The Trump administration’s actions have widely rolled back on climate change measures. But some have seen a recent shift in his tone, as he has described himself as “an environmentalist” several times in the past few months.
I’m an environmentalist. I am. I want the cleanest water on the planet. I want the cleanest air anywhere.”
“We’ve seen him really soften his rhetoric on the issue of climate change. He’s no longer talking about it being a hoax, and he’s talking about his care for the environment,” says Quillan Robinson, government affairs director at the American Conservation Coalition.
His group is led by young Republicans who want more to be done on the environment – and he argues that, while Mr Trump often talks about climate change in more general environmental terms, it was still a “promising sign”.

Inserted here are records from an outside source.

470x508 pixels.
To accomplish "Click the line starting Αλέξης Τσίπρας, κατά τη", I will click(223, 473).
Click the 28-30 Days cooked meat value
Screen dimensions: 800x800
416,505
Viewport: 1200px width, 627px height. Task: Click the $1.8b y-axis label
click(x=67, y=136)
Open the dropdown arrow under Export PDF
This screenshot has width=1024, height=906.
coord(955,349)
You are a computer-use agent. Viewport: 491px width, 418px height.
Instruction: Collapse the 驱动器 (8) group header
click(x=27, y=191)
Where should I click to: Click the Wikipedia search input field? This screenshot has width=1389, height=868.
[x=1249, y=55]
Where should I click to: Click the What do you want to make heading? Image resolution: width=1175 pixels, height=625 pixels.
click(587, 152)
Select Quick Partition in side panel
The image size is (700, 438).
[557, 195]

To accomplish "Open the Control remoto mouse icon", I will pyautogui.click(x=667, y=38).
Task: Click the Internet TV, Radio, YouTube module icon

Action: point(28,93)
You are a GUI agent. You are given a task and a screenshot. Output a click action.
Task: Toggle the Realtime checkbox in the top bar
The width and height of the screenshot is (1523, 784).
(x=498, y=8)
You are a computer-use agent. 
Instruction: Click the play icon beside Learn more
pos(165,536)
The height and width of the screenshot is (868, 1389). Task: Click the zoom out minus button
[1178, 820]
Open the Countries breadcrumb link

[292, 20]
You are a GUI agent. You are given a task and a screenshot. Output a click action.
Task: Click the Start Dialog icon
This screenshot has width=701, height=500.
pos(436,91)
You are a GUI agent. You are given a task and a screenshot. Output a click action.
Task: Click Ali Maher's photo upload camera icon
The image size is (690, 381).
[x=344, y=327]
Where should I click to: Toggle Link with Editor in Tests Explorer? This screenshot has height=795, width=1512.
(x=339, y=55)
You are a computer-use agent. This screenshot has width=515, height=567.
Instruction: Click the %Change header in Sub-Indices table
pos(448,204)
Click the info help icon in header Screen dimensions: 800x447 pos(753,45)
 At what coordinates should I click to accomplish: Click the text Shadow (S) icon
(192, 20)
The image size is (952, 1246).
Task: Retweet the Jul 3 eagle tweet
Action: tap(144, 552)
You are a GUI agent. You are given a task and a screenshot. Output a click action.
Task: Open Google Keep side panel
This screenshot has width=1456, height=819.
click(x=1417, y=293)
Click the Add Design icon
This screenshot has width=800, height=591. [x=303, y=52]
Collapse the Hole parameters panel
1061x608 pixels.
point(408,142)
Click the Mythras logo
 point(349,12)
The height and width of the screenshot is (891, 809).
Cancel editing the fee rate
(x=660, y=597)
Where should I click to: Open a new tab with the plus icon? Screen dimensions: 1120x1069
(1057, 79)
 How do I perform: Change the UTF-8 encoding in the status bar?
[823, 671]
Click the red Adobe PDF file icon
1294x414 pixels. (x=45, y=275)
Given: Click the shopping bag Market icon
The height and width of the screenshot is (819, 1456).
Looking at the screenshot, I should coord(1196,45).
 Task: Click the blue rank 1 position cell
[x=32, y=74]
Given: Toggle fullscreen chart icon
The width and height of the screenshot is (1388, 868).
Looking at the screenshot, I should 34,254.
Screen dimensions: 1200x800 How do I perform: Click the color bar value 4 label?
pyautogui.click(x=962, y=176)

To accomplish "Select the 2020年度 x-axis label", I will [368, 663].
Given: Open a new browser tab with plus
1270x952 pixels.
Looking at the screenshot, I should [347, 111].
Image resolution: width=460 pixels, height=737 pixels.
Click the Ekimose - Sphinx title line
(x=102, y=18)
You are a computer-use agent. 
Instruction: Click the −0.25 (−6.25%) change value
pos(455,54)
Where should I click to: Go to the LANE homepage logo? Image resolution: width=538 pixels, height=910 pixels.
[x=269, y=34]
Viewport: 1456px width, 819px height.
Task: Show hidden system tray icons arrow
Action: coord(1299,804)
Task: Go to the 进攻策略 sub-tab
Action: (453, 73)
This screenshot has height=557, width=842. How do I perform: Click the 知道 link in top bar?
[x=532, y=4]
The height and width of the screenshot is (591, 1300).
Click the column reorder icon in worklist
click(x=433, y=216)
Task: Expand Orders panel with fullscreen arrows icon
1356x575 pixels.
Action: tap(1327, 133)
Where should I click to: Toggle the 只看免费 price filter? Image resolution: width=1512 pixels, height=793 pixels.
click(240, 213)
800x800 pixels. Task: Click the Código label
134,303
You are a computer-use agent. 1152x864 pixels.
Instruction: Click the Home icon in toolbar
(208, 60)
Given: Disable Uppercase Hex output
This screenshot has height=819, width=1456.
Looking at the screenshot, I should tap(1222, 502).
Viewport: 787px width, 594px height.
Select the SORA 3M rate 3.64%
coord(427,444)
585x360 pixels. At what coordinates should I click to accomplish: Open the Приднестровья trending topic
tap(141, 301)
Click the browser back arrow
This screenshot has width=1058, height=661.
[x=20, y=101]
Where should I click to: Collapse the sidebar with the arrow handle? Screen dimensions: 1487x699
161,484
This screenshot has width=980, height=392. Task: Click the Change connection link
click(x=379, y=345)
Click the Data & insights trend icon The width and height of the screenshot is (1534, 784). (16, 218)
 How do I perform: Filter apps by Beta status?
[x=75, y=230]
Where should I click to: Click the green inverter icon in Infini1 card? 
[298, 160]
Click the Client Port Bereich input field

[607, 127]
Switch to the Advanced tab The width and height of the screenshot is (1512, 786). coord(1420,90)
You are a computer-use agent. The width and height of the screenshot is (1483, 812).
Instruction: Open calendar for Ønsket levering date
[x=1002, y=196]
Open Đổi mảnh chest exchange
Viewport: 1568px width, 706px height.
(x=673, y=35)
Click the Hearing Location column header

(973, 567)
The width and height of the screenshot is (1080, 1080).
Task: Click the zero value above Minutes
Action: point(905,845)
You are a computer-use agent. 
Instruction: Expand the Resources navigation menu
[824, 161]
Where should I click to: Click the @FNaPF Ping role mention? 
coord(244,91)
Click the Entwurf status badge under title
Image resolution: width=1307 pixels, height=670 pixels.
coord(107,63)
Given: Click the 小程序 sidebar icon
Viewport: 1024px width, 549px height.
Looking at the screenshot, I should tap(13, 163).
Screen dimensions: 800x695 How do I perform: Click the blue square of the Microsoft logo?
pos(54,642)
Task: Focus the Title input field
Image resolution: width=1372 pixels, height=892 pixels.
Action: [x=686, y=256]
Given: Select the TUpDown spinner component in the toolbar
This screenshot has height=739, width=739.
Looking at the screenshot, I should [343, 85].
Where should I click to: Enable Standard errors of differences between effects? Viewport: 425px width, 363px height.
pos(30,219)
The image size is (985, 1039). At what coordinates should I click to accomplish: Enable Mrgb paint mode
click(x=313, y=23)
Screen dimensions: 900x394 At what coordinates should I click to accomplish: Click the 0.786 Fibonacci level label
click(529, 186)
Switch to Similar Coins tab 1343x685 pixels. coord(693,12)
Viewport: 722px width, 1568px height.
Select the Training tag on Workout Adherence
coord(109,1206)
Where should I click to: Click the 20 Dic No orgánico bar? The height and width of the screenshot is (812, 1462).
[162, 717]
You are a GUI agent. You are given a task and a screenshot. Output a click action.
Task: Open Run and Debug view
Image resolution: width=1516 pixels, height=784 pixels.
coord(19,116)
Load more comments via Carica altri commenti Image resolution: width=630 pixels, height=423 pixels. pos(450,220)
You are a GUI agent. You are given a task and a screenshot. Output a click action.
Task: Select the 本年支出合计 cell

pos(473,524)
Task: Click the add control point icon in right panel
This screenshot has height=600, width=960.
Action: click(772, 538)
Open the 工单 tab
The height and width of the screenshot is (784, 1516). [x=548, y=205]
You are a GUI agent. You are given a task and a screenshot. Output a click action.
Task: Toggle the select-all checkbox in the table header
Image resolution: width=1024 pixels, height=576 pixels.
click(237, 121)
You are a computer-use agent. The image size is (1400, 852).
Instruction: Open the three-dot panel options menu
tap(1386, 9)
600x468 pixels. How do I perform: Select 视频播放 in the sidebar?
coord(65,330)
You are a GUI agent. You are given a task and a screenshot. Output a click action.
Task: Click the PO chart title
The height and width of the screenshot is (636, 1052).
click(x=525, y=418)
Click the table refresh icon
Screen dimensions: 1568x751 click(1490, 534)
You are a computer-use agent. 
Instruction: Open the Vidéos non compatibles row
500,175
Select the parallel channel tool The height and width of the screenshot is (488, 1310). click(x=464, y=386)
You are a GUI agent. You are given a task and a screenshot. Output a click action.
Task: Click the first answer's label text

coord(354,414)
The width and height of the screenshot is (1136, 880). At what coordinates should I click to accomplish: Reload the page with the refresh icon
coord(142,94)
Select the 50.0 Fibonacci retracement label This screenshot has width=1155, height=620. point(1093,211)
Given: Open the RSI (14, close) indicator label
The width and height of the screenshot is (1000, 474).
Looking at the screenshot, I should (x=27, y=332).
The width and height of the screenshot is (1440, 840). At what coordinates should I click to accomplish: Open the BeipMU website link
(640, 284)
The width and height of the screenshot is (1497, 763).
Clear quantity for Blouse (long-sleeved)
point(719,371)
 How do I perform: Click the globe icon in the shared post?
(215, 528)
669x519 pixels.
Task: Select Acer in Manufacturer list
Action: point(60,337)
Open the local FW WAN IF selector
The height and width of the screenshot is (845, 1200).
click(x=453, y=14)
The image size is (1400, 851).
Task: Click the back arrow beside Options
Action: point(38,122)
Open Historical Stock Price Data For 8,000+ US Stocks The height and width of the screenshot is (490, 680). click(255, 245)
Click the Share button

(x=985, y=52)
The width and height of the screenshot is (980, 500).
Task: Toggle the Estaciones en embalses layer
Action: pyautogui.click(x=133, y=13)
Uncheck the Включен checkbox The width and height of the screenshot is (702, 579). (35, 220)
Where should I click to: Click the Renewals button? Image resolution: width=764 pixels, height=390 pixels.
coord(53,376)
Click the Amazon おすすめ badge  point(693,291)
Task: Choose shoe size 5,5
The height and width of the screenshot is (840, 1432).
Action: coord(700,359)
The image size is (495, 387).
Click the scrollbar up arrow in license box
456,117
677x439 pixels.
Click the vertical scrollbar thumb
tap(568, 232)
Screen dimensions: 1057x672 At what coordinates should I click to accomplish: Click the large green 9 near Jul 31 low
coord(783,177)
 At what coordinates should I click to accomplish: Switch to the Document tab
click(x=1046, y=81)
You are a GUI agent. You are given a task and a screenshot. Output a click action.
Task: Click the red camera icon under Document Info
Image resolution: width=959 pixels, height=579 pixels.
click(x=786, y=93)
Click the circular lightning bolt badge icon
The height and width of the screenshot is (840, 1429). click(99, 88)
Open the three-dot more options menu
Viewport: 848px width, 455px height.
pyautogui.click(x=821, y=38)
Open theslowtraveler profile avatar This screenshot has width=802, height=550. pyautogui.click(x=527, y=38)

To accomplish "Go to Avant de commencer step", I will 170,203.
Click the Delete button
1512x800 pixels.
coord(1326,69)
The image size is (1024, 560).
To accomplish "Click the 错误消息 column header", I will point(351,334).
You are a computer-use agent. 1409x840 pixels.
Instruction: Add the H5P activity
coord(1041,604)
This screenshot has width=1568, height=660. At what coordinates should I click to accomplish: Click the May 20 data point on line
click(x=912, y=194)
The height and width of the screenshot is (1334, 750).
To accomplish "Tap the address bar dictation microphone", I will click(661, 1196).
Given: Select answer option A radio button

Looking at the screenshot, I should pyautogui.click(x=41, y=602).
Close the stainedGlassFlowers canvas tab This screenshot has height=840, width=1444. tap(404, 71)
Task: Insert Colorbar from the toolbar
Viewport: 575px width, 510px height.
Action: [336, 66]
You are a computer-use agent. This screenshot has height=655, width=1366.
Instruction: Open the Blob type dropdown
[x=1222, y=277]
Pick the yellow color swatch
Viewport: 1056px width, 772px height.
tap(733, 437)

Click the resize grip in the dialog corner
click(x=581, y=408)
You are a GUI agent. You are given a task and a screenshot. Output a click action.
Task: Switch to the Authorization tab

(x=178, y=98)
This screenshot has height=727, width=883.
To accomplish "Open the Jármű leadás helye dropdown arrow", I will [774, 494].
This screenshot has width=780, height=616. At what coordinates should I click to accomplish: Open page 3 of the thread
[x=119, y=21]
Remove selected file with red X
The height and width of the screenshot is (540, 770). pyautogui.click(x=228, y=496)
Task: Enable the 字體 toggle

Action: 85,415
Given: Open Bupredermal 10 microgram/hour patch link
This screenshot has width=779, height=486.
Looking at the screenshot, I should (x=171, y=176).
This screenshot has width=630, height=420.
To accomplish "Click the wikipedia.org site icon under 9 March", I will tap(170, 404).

“We would like him to come out and talk about where the scientific consensus is at… at the same time, talking about it in terms of clean air and water appeals to broader factions of the country, so it’s something people can get behind.”
Not everyone agrees there is a shift in Mr Trump’s rhetoric – Prof Gerrard argues that it is “sporadic, and not substantive… the administration continues to go all out on repealing regulations”.
But if Mr Trump does change his tone – or his actions – on climate change in the future, it is likely to be for political reasons.
A Pew survey last year found that 52% of young Republicans felt the government was doing too little to reduce the effects of climate change, while a Monmouth University poll found that almost two thirds of Republicans now believe in climate change – a 15% increase from just three years ago.
A survey commissioned by the American Conservative Coalition suggested that 67% of millennial Republican voters believed the party should do more on climate change.
“The trajectory of the GOP of old consider climate change a hoax, but the future of the GOP is comprised of individuals who take the issue just as seriously as Democrats,” says Mr Pinion.
“You can find ways to win elections by slimmer and slimmer margins, but we are quickly arriving at the day when a party that does not have solutions on climate change is not going to be viable with the overall majority of the electorate.”